Ambiti di ricerca sicuramente affini a molti di quelli proposti dai nuovi bandi europei. Ma come si pone il Dipartimento rispetto ad Horizon 2020? "Il nuovo programma ha oggettivamente favorito, con la sua impostazione tematica, alcuni gruppi di ricerca, penalizzandone altri. Anni addietro i progetti europei supportavano in modo significativo le tecnologie abilitanti. Oggi le tecnologie sono già mature in molti settori (per quanto il loro sviluppo continui), e quindi la ricerca europea si rivolge ad un livello ulteriore, certo più immediatamente vicino alla società: quello delle applicazioni. Il Dipartimento è comunque impegnato in linee di ricerca vicine ai nuovi programmi, garantendo mediamente un buon livello di proposte in Horizon 2020: solo per citare un dato, nell’ultima call abbiamo partecipato ad una ventina di progetti sottoposti. Nel complesso, siamo riusciti fino ad ora a mantenere un ottimo livello di finanziamento e di produttività scientifica, e contiamo di continuare a farlo in futuro. Ci sono poi i progetti nazionali, talvolta gestiti per economia di scala a livello di ateneo (per citare un nome, i recenti progetti CLUSTER); anche in questo caso abbiamo un buon livello di partecipazione". I margini di miglioramento, chiaramente, ci sono: "La bioingegneria, ad esempio, è un ambito interdisciplinare importantissimo, ma continua a soffrire per la scarsità e anche per la dispersione delle risorse umane", prosegue il Direttore: "Vorrei, e credo lo voglia anche l’Ateneo, che questo settore possa continuare ad essere di punta e a svilupparsi ulteriormente. Credo che su certi ambiti di ricerca l'Ateneo dovrebbe poter fare delle scelte strategiche coraggiose, concordate con i Dipartimenti, che abbiano una valenza di medio e lungo termine. Mi rendo ovviamente conto che purtroppo in Italia i tempi sono lunghi e le risorse, umane e materiali, da mettere in gioco limitate, e questo chiaramente non giova allo sviluppo delle attività, nel settore della ricerca come in altri".

Il Direttore ci tiene però a sottolineare anche che il Dipartimento vanta diversi fiori all'occhiello, alcuni legati all’attività didattica: “Bisogna infatti tenere presente che dal 2012 le Facoltà sono state abolite e i Dipartimenti hanno responsabilità diretta nella gestione della didattica. Per DET questo significa garantire un alto livello qualitativo dei corsi di studio che vanno dall'ingegneria elettronica e ingegneria fisica alle nanotecnologie, dalle telecomunicazioni alla telematica. In questo contesto vorrei ricordare soprattutto il laboratorio didattico LED costituito da nove laboratori contigui e complementari situati al secondo piano dello scavalco di Corso Montevecchio, lato sud. Si tratta di un servizio importante non solo per gli studenti dell’ambito delle ICT, ma anche per altri corsi di laurea. L'attività sperimentale è fondamentale per la didattica, e noi siamo fortemente impegnati a mantenere e potenziare questa struttura anche in tempi di risorse scarse”.

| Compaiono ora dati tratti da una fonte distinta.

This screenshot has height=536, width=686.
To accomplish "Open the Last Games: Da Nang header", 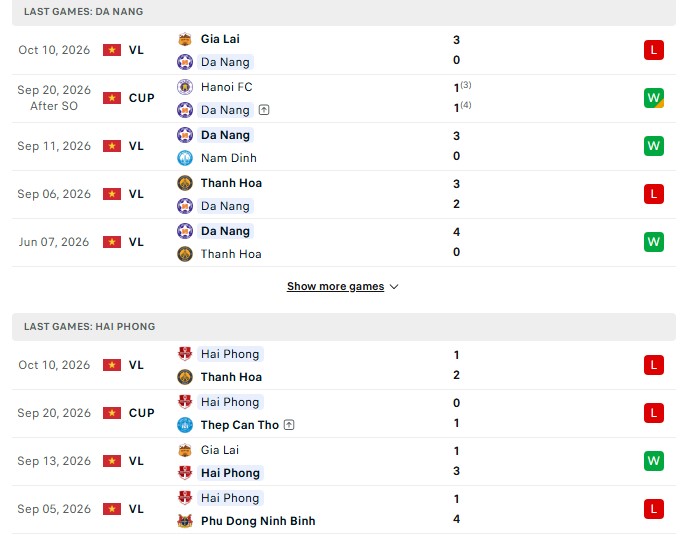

Molte strutture di punta che afferiscono al DET si trovano anche sul territorio, come il CHILAB a Chivasso (laboratorio congiunto con il dipartimento DISAT), o il laboratorio di Meccatronica di Verrès (congiunto con il dipartimento DIMEAS), o ancora la camera anecoica situata nella sede di Vercelli. A Torino, sono quasi una trentina i laboratori del DET, tra cui il PhotonLab presso l’Istituto Boella e il PPPLab in collaborazione con Prima Industrie, dove si studiano i laser di potenza di ultima generazione.

“In un momento di scarsità di risorse, per poter continuare a svolgere l’attività sperimentale in strutture altamente tecnologiche e competitive è ancora più importante la collaborazione con aziende ed enti pubblici e privati, oltre che la collaborazione e la sinergia con altri Dipartimenti del Politecnico, sempre più fondamentali in un momento in cui le tematiche di ricerca sono spesso interdisciplinari”, ricorda a questo proposito il Direttore, che per il futuro vorrebbe per il suo Dipartimento ancora più laboratori per la ricerca sperimentale: “Vorrei soprattutto poter garantire prospettive più a lungo termine alle attività di ricerca, che invece soffrono della carenza di risorse umane stabili e della difficoltà di rinnovarle. La ricerca richiede anni per essere consolidata, è un po’ come una quercia, che richiede un decennio prima di dare frutti; questo si concilia male con l’incertezza dei tempi attuali, in cui fare piani di sviluppo delle risorse umane o anche solo strumentali è difficile. In questo contesto credo che sia essenziale poter garantire una ragionevole speranza di carriera ai colleghi più giovani: fino a qualche anno fa il ricercatore bravo e motivato aveva la quasi certezza di essere gratificato prima o poi da una progressione di carriera, oggi abbiamo già visto (anche nel mio Dipartimento, cosa inimmaginabile vent’anni fa…) casi di ricercatori di alto livello che hanno lasciato l’università, e spesso anche l’Italia, per potere realizzare le loro aspirazioni. Questo processo di impoverimento, che oggi è solo agli inizi, deve essere capovolto (dovremmo essere noi ad attrarre ricercatori bravi dal resto del mondo…), altrimenti perderemo inevitabilmente competitività”.